U.S. crude CLc1 climbed above $70 per barrel for the first time since November 2014, boosted by Venezuela’s deepening economic crisis and a looming decision on whether the United States will re-impose sanctions on Iran. [O/R]
Shares of Exxon (XOM.N) rose 1.1 percent in premarket trading, while Chevron (CVX.N) was up 0.7 percent.
Starbucks (SBUX.O) rose 2.4 percent after Swiss food giant Nestle (NESN.S) said it would pay the world’s biggest coffee chain $7.15 billion for the rights to sell its products around the world.
“Pre-market activity suggests a higher opening as WTI crude prices top $70 per barrel and Nestle-Starbuck deal offers a renewed enthusiasm,” Peter Cardillo, chief market economist at Spartan Capital Securities in New York, wrote in a note.
“With the Iran deal looming and the NAFTA talks entering the final stage, the market is likely to stay volatile.”
President Donald Trump is set to decide by May 12 whether to pull out of the Iran deal, and talks to update the NAFTA trade deal enter a make-or-break this week as ministers from Canada, the United States and Mexico seek to resolve an impasse in key areas.

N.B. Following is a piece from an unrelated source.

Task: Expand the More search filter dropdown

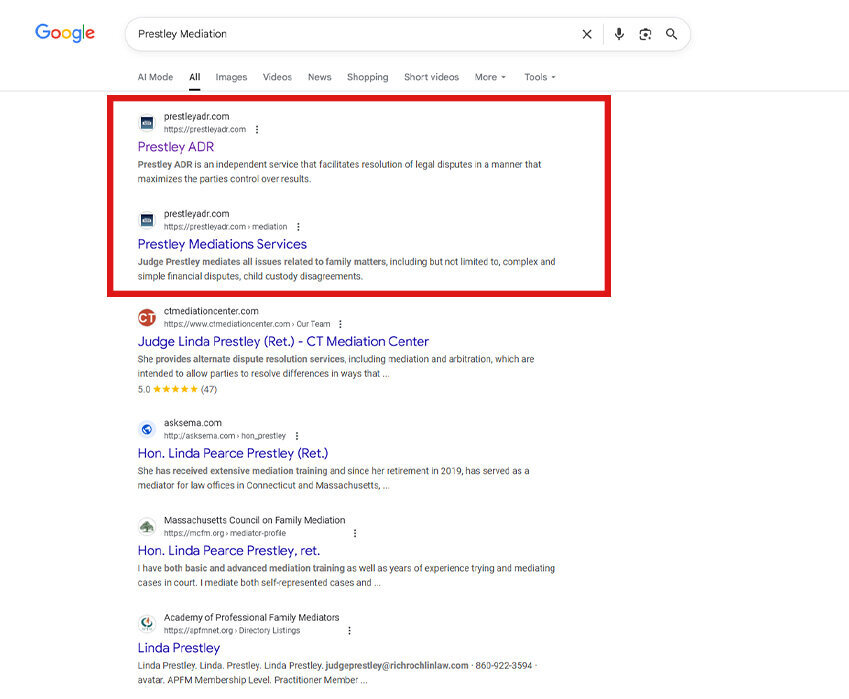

At 8:42 a.m. ET, Dow e-minis 1YMc1 were up 68 points, or 0.28 percent. S&P 500 e-minis ESc1 were up 7 points, or 0.26 percent and Nasdaq 100 e-minis NQc1 were up 31.75 points, or 0.47 percent.
Major U.S. stock indexes ended up more than 1 percent on Friday after weaker-than-expected U.S. wage growth numbers calmed investor fears about rising interest rates and inflation.
U.S. corporates have performed strongly in the first quarter, with nearly 80 per cent of the 400 S&P 500 companies that have reported so far topping profit estimates, according to Thomson Reuters I/B/E/S.
That is well above the long-term average of 64 percent and the average of 75 percent over the past four quarters.
Tyson Foods Inc (TSN.N) fell 4.4 after the meat processor missed Wall Street estimates for quarterly profit as it was hit by higher freight costs and wages.